» **Task brief**:
In the listing that follows, count the lines that include "computer", and answer with the total alone.

» **Given information**:
-*-*-

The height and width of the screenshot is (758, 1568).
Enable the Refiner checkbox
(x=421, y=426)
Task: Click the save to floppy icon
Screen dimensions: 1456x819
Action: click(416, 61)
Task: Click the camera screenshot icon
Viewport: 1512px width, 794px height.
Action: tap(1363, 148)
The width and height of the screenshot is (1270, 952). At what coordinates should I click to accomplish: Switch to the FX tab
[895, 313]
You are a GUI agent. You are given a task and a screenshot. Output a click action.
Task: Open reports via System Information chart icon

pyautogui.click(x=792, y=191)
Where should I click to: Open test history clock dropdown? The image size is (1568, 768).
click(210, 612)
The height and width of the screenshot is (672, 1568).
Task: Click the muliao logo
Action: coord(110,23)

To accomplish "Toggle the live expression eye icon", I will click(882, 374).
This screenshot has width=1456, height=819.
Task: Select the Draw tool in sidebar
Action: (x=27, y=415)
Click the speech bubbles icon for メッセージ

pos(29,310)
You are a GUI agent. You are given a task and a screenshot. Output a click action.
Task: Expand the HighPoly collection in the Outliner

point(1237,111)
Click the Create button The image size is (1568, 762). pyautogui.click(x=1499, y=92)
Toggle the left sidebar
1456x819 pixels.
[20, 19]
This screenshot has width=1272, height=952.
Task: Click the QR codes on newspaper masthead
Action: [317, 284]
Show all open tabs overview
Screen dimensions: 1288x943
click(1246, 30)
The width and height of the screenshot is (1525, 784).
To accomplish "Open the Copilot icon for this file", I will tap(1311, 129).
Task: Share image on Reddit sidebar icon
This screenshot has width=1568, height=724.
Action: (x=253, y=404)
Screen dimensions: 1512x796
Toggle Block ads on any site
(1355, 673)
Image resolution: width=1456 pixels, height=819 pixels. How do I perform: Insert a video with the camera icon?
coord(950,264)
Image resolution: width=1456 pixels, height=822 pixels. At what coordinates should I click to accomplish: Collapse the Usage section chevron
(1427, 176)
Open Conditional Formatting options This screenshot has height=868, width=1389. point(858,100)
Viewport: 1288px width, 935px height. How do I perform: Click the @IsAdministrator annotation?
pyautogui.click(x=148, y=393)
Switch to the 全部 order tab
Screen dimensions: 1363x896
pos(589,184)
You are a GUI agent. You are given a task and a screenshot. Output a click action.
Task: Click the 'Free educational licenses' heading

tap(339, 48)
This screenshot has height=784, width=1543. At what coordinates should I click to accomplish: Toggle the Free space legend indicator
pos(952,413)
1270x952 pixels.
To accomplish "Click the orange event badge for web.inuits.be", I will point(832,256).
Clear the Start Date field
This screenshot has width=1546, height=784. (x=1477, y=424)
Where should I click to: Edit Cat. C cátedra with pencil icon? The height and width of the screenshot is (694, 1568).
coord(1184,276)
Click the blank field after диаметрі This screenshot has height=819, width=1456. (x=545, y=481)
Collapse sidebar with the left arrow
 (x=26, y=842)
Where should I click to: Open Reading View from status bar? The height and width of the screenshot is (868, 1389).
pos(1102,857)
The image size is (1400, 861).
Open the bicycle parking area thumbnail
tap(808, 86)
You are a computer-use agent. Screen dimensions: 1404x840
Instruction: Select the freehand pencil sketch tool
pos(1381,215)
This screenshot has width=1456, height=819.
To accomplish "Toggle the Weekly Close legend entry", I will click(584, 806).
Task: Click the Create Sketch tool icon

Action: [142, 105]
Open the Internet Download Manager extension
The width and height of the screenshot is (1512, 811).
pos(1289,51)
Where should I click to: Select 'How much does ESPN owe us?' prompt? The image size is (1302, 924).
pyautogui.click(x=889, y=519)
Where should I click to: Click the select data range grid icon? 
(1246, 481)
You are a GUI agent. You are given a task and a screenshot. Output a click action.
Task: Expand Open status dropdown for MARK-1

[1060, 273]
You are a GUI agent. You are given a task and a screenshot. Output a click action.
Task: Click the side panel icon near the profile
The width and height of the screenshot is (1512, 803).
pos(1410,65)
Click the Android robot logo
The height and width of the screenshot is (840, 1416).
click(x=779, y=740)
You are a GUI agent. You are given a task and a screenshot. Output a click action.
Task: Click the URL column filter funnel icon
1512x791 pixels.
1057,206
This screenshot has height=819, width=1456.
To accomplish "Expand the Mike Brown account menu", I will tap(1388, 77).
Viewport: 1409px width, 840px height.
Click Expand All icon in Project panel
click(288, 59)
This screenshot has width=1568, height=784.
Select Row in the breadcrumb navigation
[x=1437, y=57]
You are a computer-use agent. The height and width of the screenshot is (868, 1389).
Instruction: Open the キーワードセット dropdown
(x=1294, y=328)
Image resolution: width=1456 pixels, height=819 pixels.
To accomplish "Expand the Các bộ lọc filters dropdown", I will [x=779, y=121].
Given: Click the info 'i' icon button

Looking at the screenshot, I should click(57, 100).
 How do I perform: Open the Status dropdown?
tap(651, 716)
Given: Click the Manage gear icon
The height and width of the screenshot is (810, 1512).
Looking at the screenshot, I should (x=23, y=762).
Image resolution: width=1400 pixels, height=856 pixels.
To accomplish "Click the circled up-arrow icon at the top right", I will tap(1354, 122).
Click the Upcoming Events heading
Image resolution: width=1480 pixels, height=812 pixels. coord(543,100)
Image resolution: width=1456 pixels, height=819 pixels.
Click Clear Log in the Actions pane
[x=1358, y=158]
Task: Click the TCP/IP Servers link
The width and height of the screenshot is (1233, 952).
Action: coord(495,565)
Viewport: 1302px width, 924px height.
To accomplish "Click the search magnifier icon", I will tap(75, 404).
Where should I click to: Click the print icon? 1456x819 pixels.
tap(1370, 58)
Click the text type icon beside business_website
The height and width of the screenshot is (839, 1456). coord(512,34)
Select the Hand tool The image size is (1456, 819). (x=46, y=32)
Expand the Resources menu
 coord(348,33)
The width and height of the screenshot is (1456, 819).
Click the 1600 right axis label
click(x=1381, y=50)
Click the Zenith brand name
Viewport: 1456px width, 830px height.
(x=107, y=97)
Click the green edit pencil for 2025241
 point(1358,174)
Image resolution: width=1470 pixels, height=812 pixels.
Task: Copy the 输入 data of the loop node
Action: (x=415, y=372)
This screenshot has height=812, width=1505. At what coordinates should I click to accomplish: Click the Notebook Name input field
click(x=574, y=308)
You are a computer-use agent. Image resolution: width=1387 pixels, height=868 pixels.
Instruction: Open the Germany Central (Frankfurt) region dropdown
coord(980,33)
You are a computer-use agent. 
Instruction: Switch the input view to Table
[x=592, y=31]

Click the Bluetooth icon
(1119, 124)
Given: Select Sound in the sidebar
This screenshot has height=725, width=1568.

-*-*-

» **Solution for this problem**:
4